━━ Document text
"The city breathes. It wakes, works, plays, and sleeps—and crime follows every breath with mechanical precision."
If geography tells us where crime happens, time tells us when. And the when is remarkably predictable. Boston's crime patterns follow the circadian rhythm of urban life with almost clockwork regularity.
The Daily Cycle
Crime doesn't occur uniformly throughout the day. Our analysis of 848,051 incidents reveals distinct peaks and valleys that reflect human activity patterns.
The afternoon peak (3-6 PM) coincides with school dismissal, work commutes, and increased pedestrian activity. This is when opportunities for both property crime and violent encounters multiply.
Feature Engineering: Cyclical Time
Raw hour numbers (0-23) create a problem for machine learning: the model doesn't understand that 23:00 and 00:00 are neighbors. We solved this using cyclical encoding with sine and cosine transforms.
# Cyclical encoding for hour feature
import numpy as np
# Transform hour to cyclical features
df['hour_sin'] = np.sin(2 * np.pi * df['hour'] / 24)
df['hour_cos'] = np.cos(2 * np.pi * df['hour'] / 24)
# Now 23:00 and 00:00 have similar values
# hour_sin(23) ≈ -0.259, hour_sin(0) = 0
# hour_cos(23) ≈ 0.966, hour_cos(0) = 1
The cyclical hour encoding (hour_sin) became our third most important feature at 8.9% importance. Without this encoding, the temporal signal would have been weaker and less useful for prediction.
Weekly Patterns
The seven-day cycle shows clear patterns related to work schedules, nightlife, and weekend activities.
━━━━
━━ Input data
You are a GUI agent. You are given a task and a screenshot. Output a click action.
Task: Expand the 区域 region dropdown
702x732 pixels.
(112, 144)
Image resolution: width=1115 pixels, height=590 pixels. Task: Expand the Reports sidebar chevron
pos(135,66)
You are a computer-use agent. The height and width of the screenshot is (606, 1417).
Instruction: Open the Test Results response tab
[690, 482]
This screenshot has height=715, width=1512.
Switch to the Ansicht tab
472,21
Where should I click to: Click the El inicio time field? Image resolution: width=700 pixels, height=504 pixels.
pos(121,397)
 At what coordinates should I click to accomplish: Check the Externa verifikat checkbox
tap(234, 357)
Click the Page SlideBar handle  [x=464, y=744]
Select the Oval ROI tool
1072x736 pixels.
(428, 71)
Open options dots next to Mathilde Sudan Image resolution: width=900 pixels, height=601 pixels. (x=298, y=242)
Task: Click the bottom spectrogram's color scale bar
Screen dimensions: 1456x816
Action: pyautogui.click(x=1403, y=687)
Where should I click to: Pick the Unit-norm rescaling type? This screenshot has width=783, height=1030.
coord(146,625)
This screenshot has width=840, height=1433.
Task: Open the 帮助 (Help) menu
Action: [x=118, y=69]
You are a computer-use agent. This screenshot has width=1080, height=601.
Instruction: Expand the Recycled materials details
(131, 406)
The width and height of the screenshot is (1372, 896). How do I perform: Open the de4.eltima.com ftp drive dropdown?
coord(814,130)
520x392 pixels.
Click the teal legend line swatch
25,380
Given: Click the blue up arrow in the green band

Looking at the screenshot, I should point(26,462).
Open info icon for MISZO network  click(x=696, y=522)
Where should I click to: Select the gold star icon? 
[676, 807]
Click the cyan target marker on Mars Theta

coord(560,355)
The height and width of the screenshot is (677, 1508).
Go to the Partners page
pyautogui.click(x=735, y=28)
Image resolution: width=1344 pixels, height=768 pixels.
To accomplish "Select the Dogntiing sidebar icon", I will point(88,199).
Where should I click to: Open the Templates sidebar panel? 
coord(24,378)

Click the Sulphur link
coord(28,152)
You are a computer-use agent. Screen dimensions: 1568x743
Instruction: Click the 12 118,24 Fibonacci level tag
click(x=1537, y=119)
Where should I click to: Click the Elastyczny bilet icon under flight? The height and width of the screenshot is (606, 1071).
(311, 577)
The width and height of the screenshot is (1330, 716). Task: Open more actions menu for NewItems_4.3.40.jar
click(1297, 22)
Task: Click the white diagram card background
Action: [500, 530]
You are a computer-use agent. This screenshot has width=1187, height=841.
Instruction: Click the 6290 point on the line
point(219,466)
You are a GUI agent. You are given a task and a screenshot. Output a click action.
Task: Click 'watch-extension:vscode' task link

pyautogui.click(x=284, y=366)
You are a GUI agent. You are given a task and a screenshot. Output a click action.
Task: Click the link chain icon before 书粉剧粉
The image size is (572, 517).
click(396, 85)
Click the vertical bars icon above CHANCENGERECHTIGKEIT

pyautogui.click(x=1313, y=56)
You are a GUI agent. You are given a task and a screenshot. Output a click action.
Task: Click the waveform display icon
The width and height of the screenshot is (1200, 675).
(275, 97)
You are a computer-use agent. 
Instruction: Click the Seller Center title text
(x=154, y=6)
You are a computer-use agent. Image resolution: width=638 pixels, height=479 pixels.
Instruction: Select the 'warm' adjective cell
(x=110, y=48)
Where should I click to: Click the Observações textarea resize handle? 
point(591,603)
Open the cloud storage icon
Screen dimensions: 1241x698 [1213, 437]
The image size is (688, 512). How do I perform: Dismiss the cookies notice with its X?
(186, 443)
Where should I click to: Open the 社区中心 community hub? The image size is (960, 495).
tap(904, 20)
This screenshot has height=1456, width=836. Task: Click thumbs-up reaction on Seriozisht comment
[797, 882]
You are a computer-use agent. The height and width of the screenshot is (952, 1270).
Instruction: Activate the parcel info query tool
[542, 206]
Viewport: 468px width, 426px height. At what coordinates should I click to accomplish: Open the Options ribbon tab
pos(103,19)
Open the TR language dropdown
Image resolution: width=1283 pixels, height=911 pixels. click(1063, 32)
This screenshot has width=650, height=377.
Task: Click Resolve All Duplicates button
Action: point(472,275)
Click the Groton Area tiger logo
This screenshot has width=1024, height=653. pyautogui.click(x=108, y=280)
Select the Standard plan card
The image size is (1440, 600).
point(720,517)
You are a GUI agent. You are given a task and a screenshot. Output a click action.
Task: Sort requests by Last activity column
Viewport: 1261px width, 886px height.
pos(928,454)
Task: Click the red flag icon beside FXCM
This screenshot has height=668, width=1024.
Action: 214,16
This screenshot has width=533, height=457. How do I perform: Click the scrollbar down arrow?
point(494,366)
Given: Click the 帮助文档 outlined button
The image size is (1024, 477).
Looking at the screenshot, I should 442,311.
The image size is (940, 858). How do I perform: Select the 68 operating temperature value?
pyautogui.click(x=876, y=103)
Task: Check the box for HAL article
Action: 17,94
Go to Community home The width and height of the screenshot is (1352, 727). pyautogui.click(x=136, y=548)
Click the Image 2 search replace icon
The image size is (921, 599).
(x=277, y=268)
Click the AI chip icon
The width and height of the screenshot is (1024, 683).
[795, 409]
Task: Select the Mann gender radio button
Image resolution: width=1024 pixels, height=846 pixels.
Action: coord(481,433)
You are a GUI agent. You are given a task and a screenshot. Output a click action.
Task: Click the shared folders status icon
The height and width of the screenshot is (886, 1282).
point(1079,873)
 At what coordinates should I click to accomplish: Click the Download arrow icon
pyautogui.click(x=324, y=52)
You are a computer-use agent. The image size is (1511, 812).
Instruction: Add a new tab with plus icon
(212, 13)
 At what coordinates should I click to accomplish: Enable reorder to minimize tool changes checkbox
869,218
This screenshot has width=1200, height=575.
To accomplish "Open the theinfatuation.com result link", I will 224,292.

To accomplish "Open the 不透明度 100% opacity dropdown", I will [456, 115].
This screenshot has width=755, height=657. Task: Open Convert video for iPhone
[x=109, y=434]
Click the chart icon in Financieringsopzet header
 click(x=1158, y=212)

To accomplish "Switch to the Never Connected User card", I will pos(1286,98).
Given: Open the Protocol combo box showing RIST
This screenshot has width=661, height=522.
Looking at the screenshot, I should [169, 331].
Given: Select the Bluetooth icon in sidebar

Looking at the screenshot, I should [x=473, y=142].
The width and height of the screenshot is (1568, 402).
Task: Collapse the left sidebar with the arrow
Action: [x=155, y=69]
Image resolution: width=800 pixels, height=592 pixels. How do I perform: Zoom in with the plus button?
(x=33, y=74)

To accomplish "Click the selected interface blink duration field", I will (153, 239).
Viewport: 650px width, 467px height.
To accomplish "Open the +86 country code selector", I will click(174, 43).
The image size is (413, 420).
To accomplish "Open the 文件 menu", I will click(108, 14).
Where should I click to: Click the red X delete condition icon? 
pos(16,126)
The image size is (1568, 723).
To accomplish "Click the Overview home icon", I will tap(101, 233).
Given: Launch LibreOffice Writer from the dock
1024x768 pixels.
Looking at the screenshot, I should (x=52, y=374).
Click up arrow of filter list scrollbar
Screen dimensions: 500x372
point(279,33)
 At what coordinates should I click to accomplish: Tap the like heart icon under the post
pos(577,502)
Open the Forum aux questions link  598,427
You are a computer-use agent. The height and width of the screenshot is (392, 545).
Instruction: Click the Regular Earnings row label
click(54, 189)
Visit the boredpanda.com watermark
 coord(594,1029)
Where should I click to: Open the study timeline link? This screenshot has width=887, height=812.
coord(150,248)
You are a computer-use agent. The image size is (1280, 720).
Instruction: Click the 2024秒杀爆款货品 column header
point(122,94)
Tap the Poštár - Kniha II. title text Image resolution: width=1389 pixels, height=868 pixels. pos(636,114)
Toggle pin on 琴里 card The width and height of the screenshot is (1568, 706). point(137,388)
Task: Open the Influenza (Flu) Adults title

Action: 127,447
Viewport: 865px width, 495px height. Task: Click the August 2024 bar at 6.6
━━━━
* _Exercise tasks_:
#1 In the text on Boston's crime timing, how did the cyclical hour encoding (hour_sin) rank among the features, and what was its importance?
#2 Continue the text on Boston's crime timing from its last sentence.

* _Results for each task_:
#1 It was the third most important feature, at 8.9% importance.

#2
| Day | Incident Count | Index | Dominant Crime |
|---|---|---|---|
| Friday | 132,847 | 115 | Larceny |
| Wednesday | 127,223 | 110 | Larceny |
| Thursday | 126,891 | 110 | Larceny |
| Tuesday | 125,109 | 108 | Assault |
| Saturday | 118,442 | 102 | Assault |
| Monday | 116,338 | 101 | Motor Vehicle |
| Sunday | 101,201 | 88 | Assault |
Friday leads in raw numbers, driven largely by property crimes and nightlife-related incidents. However, weekends see a higher proportion of violent crime, particularly assaults in the late-night hours.
Seasonal Variation
Crime follows the seasons. Summer months consistently show elevated incident rates, while winter brings a relative lull.
The COVID Anomaly
The pandemic created a natural experiment in crime patterns. During lockdowns, we observed unprecedented disruptions to normal temporal rhythms.
March-May 2020 saw dramatic drops in street crime but increases in domestic incidents. The usual Friday peak flattened. Night-time crime collapsed. These anomalies provide valuable insights into how urban rhythm drives criminal opportunity.
Time Intelligence for Prediction
Our machine learning models incorporate temporal features at multiple scales:
- Hour of day (cyclical) — 8.9% importance
- Day of week (one-hot encoded) — 3.2% combined
- Month (cyclical) — 2.8% importance
- Year trends — captured in model training
Combined, temporal features account for roughly 15% of model prediction power. While less than geography (50%), time remains essential for accurate forecasting.